あの時は自分の弱さとふがいなさが情けなかったけれど、相棒と仕事をするようになってからわかってきた。右巻きにとって、左巻きの魔力を温存するのは当然のことで、その左巻きの魔力の多寡にはあまり関係がないらしい。吹雪の最中に風と寒さに対抗する魔力を使うのは右巻きの役目で、それが当然で、ララとダニエルもそうしている。あのメイカとジーンでさえ、である。
『初めはそりゃ居心地悪かったよ。俺は見た目でかいし強面だから余計にな』
その話題のとき、ダニエルはそうぼやいて見せた。大の男である自分が小柄なララの後ろに乗せてもらい寒さと風から守ってもらうという構図である。傍から見て滑稽だろうと思うと本当に居たたまれなかった、と。
それを考えればお前は幸運だ。そう言われたら、確かに、と納得するしかない。そもそも保護膜を張られるし、辺り一面猛吹雪なのだから誰も見ていないし、万一見られたとしても誰もなんとも思わない。それがわかってきて、マリアラの情けなさもだいぶぬぐい去られた。

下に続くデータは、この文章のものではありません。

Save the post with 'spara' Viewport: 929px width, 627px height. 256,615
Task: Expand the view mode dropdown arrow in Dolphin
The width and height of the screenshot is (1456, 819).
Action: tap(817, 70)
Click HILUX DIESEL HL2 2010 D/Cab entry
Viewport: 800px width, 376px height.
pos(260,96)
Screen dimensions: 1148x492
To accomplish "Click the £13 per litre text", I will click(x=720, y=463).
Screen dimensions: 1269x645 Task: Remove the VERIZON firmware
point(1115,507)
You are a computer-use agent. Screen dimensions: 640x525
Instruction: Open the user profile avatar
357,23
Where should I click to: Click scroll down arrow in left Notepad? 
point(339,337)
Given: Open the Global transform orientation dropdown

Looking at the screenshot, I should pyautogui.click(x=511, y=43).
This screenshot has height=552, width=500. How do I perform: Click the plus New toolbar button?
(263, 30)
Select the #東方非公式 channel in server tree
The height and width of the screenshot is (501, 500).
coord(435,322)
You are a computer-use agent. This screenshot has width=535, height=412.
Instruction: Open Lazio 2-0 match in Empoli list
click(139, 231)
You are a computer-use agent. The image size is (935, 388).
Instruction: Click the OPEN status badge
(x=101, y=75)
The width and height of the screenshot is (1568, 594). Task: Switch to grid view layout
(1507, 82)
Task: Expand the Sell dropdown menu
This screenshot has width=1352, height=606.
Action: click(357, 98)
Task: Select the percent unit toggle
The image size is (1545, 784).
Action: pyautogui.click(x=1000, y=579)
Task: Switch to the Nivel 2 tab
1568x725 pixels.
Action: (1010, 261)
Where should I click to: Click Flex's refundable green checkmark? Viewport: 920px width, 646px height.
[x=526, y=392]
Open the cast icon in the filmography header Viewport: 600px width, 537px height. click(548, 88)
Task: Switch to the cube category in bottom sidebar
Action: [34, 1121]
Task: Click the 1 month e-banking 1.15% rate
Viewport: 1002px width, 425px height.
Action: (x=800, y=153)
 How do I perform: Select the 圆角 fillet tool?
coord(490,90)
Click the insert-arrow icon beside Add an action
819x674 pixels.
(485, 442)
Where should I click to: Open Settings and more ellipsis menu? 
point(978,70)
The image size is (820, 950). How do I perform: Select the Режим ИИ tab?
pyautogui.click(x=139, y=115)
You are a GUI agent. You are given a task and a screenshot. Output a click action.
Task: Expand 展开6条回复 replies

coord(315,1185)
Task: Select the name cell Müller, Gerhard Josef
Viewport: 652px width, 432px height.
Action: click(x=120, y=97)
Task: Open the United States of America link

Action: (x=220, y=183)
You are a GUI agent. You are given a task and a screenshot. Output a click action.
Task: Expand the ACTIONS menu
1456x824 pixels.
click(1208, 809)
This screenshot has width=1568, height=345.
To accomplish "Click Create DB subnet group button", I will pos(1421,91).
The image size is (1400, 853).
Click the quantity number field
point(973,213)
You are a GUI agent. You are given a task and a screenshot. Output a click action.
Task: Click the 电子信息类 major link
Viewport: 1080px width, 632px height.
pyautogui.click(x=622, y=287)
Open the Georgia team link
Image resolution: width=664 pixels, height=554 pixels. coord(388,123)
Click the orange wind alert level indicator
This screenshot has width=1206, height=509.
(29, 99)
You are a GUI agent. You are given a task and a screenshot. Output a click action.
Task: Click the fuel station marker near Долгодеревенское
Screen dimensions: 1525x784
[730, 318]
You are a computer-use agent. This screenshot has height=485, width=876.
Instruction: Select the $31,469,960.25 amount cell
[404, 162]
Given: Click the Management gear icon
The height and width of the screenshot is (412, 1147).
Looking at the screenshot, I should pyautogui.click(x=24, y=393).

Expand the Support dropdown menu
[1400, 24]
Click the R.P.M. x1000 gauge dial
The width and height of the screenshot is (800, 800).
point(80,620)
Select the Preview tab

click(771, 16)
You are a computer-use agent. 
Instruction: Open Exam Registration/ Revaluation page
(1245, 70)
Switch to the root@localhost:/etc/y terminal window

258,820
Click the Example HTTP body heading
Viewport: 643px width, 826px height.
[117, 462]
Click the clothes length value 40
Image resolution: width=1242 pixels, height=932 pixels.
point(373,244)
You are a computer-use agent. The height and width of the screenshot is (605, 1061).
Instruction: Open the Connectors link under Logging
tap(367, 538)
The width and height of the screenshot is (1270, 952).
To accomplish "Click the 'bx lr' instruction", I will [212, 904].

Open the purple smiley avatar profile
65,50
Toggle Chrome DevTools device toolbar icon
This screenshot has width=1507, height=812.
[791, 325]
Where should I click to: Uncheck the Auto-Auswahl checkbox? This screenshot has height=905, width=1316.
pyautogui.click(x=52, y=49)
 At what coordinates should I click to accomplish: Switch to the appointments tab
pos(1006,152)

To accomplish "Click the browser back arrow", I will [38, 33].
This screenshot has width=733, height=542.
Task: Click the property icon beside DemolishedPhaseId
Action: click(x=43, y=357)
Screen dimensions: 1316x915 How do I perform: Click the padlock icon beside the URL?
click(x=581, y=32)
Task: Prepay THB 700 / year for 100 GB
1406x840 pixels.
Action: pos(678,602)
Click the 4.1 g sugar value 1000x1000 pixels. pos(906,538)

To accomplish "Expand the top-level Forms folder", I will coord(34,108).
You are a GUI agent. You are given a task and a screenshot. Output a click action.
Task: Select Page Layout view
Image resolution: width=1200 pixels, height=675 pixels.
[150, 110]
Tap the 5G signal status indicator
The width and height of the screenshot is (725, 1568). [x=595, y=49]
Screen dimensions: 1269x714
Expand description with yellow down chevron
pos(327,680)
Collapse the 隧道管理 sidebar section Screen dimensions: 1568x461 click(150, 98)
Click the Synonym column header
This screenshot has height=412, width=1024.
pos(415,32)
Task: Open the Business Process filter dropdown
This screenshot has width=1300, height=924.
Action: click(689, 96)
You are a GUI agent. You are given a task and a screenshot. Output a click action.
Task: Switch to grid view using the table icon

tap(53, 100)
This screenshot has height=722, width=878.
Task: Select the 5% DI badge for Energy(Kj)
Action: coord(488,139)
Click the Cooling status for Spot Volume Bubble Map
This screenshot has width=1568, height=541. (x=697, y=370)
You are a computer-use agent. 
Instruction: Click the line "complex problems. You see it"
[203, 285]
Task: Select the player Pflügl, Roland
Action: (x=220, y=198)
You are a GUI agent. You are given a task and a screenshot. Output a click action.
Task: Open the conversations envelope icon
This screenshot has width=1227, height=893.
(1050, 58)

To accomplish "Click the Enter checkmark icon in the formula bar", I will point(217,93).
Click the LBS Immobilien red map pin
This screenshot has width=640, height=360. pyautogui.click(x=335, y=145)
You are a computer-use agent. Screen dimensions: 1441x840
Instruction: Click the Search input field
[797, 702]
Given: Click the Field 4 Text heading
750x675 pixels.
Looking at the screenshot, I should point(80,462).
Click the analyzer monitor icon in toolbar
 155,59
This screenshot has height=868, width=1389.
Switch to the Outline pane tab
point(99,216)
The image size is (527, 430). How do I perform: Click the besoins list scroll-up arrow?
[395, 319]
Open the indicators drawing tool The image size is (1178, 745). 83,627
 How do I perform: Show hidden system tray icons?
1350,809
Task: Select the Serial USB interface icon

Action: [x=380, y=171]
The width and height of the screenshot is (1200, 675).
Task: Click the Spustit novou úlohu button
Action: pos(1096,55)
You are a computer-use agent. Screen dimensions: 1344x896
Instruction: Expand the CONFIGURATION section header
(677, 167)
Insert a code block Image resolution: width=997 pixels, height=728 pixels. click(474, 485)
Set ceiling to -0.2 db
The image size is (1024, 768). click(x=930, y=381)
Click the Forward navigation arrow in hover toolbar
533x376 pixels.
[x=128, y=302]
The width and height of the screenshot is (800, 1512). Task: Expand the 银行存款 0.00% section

フェルドの保護膜の中は外界から遮断されたかのように暖かく、静かだった。現実感が遠のき、夢でも見ているような気分になってくる。
マリアラは、ニーナのことを考えた。それからエルギンのことを。
皆、どうしているだろう。充分なお別れもできずに来てしまった。もちろん、“帰り道”が開いたらすぐに帰ると言うことは、ランダールもゲルトも承知していた。でもやはり、心残りだった。ニーナはまだ泣いているだろうか。あの子に納得してもらえる時間が取れなかったのが、返す返すも残念だ。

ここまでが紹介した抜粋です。